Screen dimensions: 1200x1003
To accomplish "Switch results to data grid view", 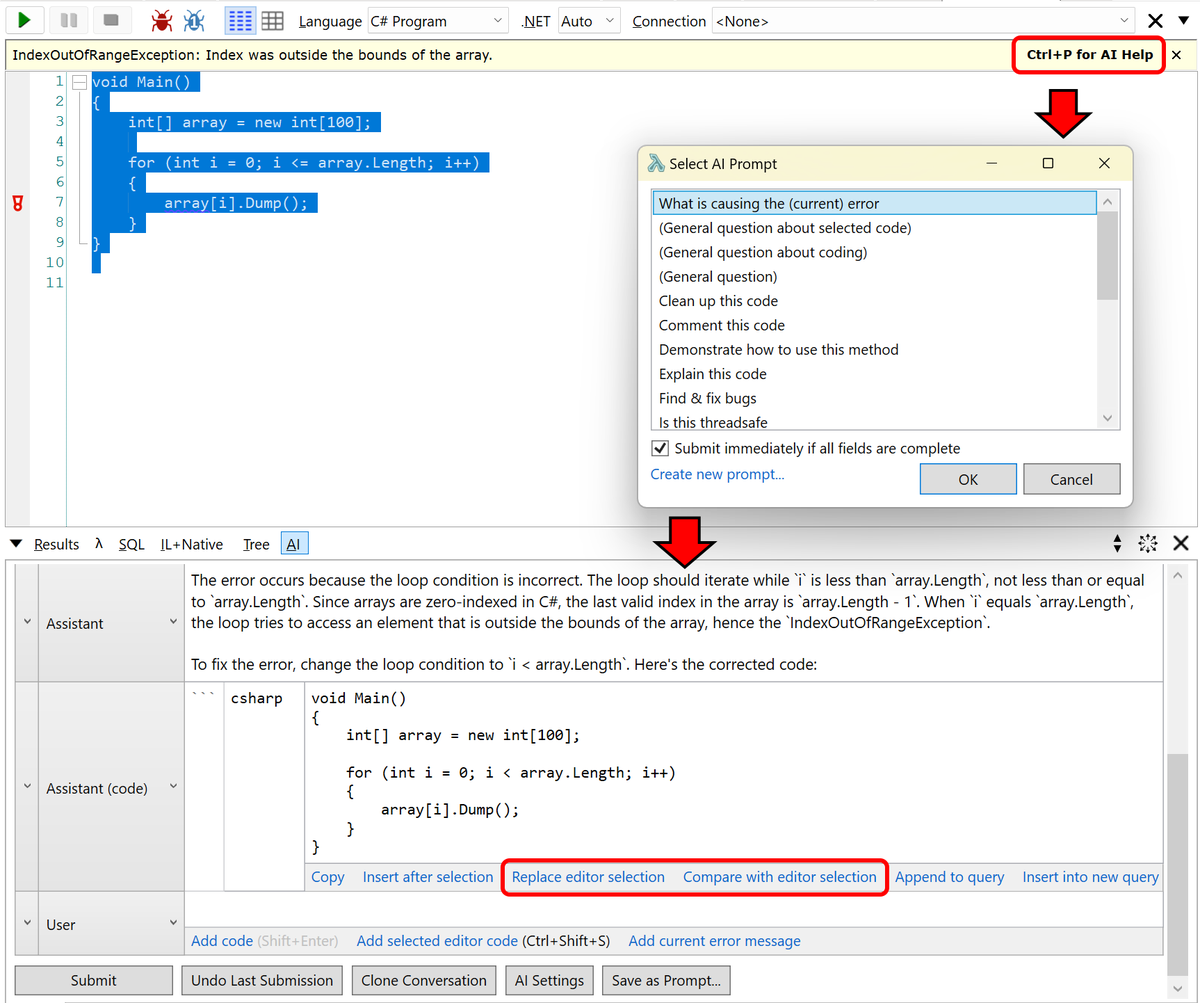I will coord(272,20).
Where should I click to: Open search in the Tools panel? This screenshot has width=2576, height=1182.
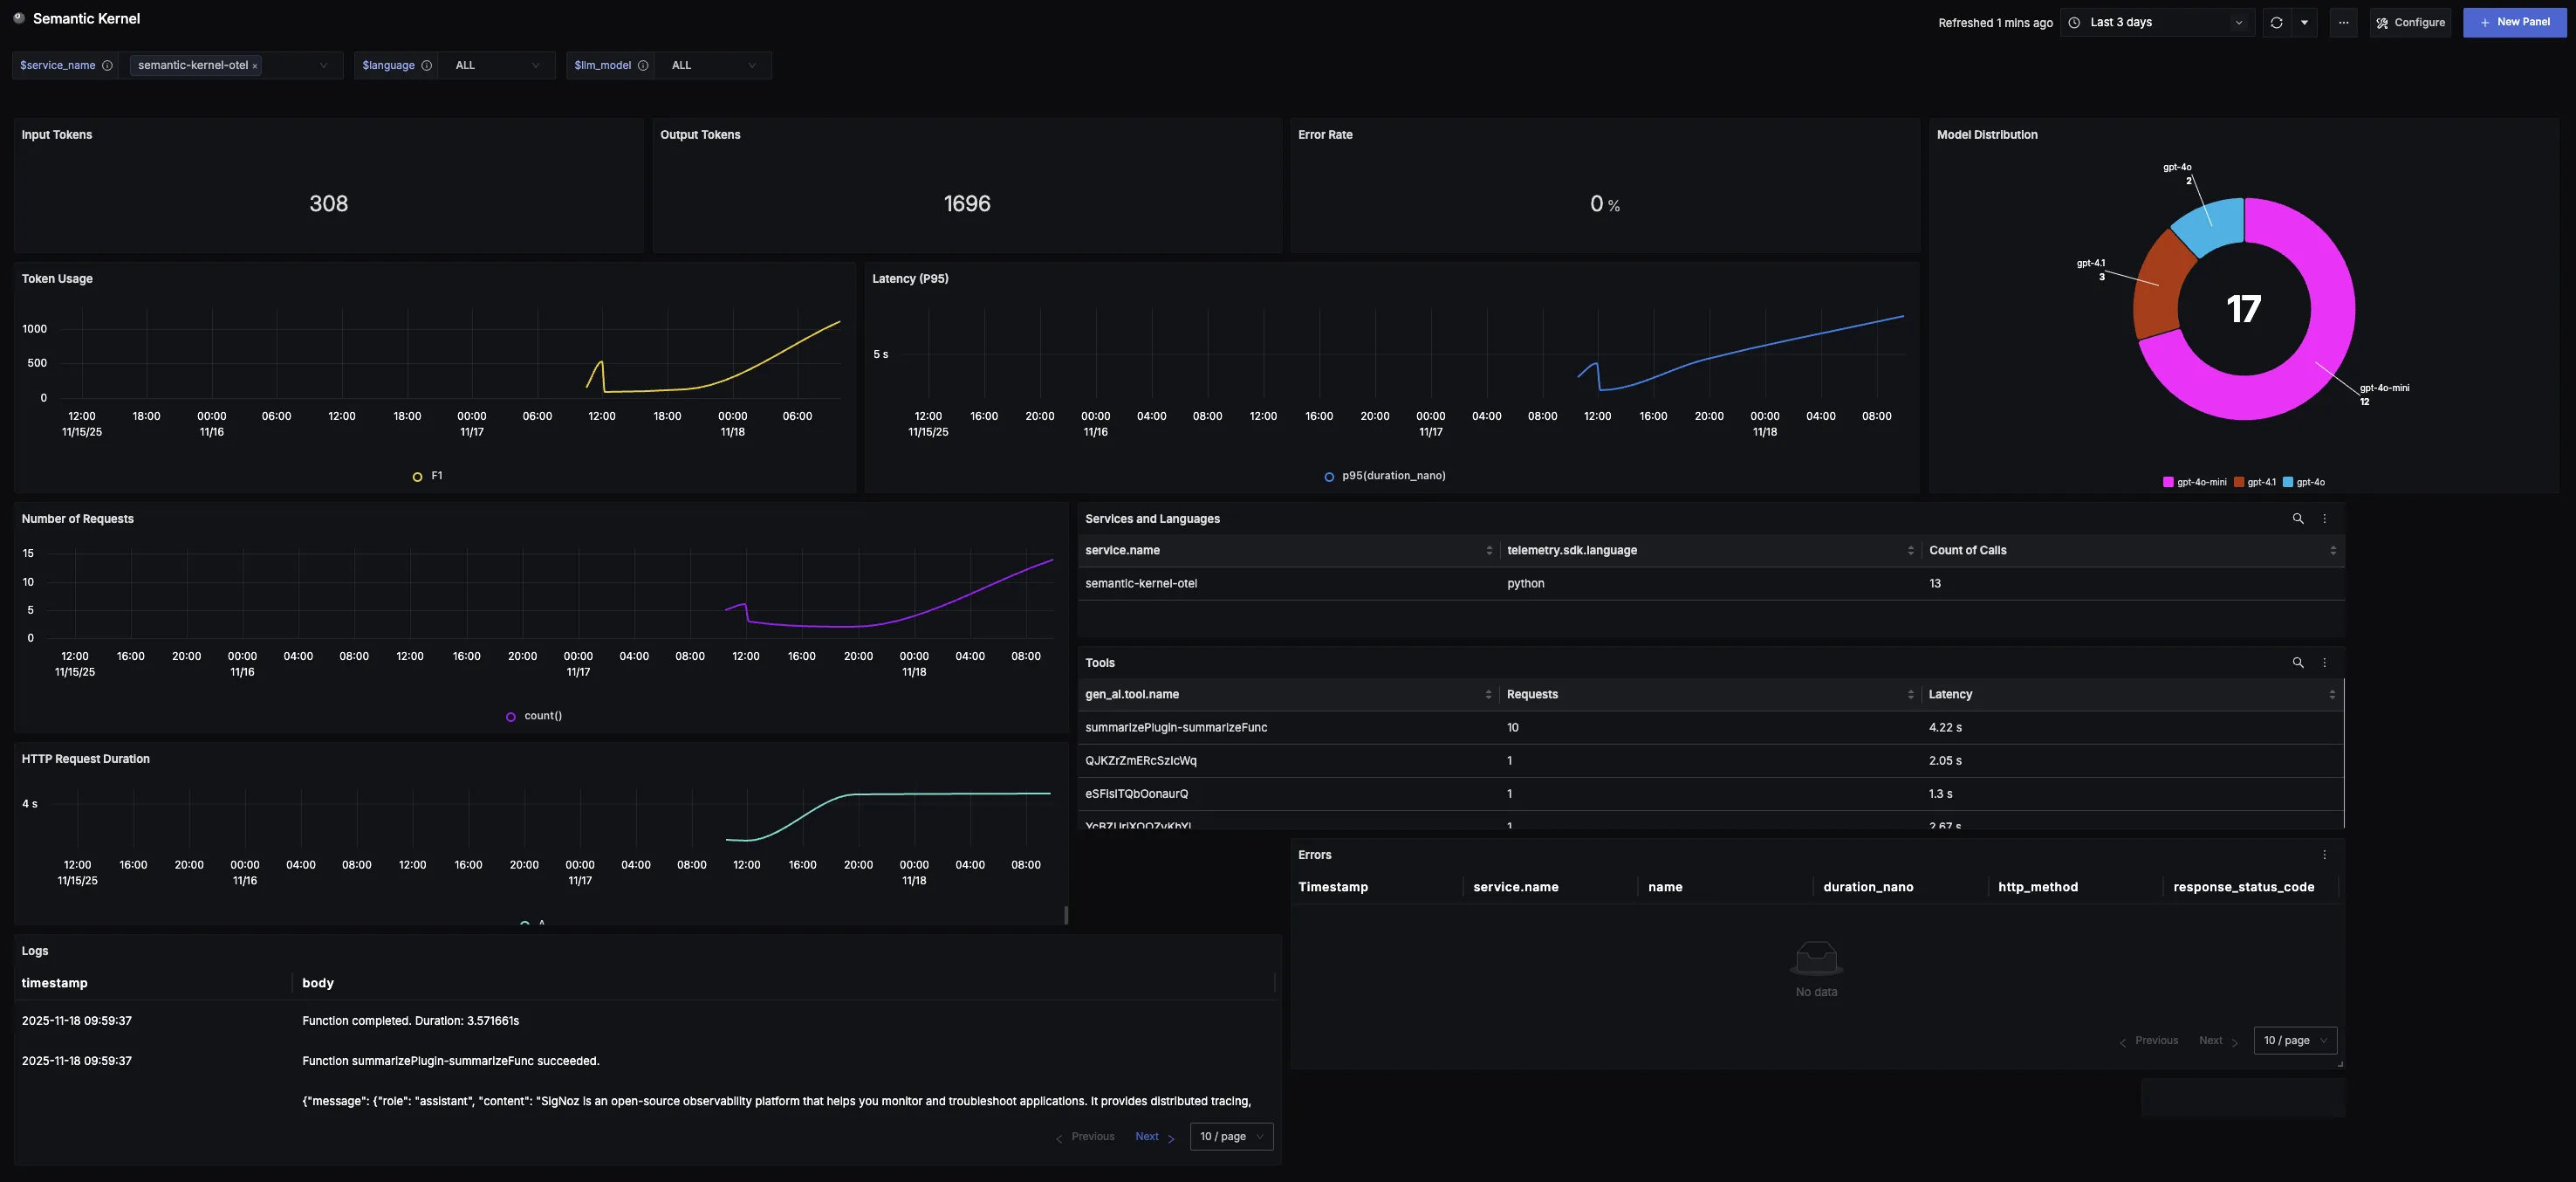(x=2297, y=662)
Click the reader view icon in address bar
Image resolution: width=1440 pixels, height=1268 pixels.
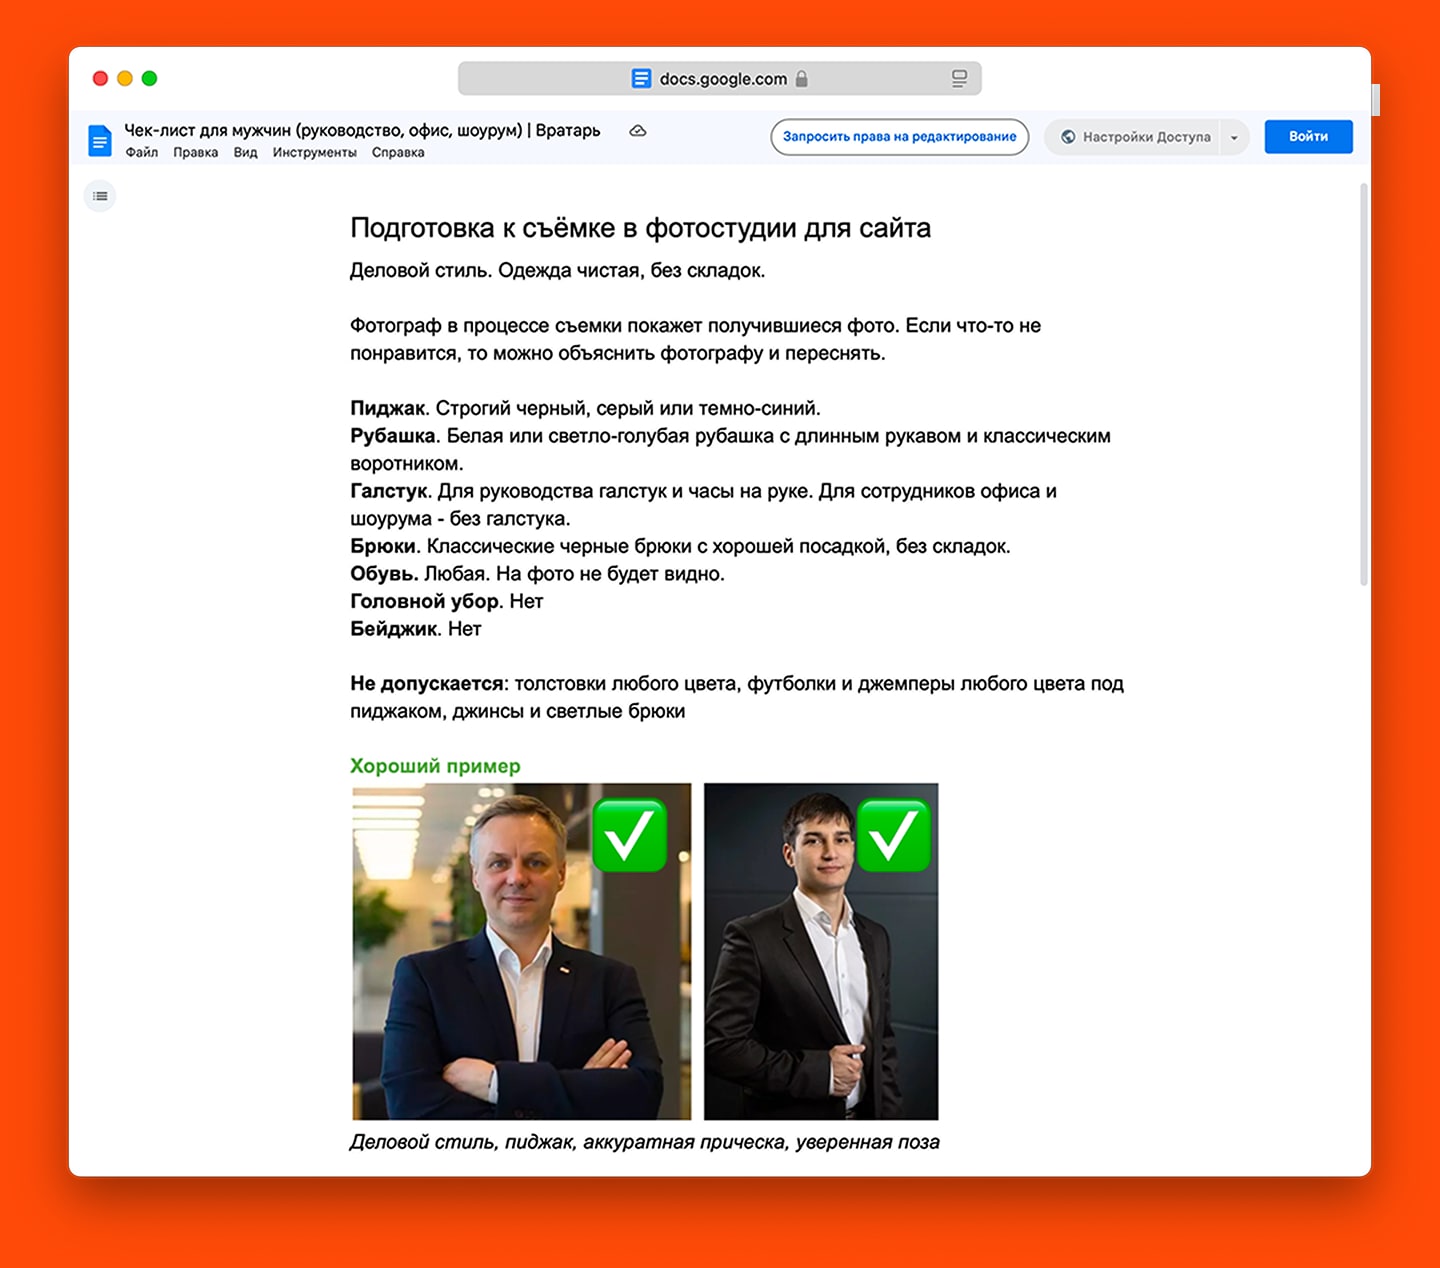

**Objective**
Reproduce verbatim every line of the data from the line containing "Click the reader view icon in address bar" through the final line of the data, both ends included, and omit the pictures.

**Right answer**
Click the reader view icon in address bar
Image resolution: width=1440 pixels, height=1268 pixels.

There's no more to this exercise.